Extracted text:
========================================================================

Like Rosemarie, I, too, still have dreams of helplessness and guilt. I am on a wooden platform careening in the noisy sea, frantically stretching out my hand. But Harry does not reach for it. The waves carry me away and he is left alone in the raging storm. I wake up, suffocating from the what-ifs: What if I had moved closer to the edge of the platform? What if I had screamed louder for him to swim over to me? What if I had jumped back in the water and rescued him?
Gradually, I have allowed myself to recognize that it is Harry’s preference not to come with me. I can use my hand to wave goodbye but not to pull him alongside me; only he can reach up to me. In order to move on with my life, it is Harry’s helplessness, not mine, that I must learn to both acknowledge and accept.

========================================================================

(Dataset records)

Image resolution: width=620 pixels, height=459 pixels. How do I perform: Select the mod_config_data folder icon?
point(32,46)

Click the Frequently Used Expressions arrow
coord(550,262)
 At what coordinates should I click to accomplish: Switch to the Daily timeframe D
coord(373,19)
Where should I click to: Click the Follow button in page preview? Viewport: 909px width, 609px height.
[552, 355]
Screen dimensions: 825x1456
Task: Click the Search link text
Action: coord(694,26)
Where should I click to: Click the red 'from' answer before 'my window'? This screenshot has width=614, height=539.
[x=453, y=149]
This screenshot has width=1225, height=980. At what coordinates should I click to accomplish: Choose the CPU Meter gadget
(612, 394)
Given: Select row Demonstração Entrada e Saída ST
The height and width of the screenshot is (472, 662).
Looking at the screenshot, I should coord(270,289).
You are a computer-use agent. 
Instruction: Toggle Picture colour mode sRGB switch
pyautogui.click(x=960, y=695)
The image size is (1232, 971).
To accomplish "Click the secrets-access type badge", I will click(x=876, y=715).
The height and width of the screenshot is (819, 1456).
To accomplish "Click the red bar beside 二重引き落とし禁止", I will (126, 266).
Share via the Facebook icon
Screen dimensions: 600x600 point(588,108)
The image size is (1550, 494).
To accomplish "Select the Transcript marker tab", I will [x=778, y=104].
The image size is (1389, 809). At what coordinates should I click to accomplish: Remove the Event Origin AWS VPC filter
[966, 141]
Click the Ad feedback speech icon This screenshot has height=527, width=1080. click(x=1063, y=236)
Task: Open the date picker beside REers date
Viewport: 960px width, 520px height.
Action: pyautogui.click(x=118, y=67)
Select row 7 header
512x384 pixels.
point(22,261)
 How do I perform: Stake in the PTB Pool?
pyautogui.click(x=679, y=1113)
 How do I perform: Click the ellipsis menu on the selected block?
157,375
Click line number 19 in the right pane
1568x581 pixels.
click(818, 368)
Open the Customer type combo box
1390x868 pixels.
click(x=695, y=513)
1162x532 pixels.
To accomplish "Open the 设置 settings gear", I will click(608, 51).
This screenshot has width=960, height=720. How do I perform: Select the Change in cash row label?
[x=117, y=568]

========================================================================

Instructions:
1. Answer these questions about the passage on Harry:
(a) In the dream, what is the narrator standing on?
(b) What can the narrator's hand be used for, and what can it not do?
(c) Whose helplessness must the narrator learn to acknowledge and accept?
2. Write out the passage on Harry again, starting with "Gradually, I have" and going on through "acknowledge and accept.", and swap "goodbye" for "farewell".

Answer list:
1.
(a) A wooden platform careening in the noisy sea.
(b) It can wave goodbye, but it cannot pull Harry alongside.
(c) Harry's.

2.
Gradually, I have allowed myself to recognize that it is Harry’s preference not to come with me. I can use my hand to wave farewell but not to pull him alongside me; only he can reach up to me. In order to move on with my life, it is Harry’s helplessness, not mine, that I must learn to both acknowledge and accept.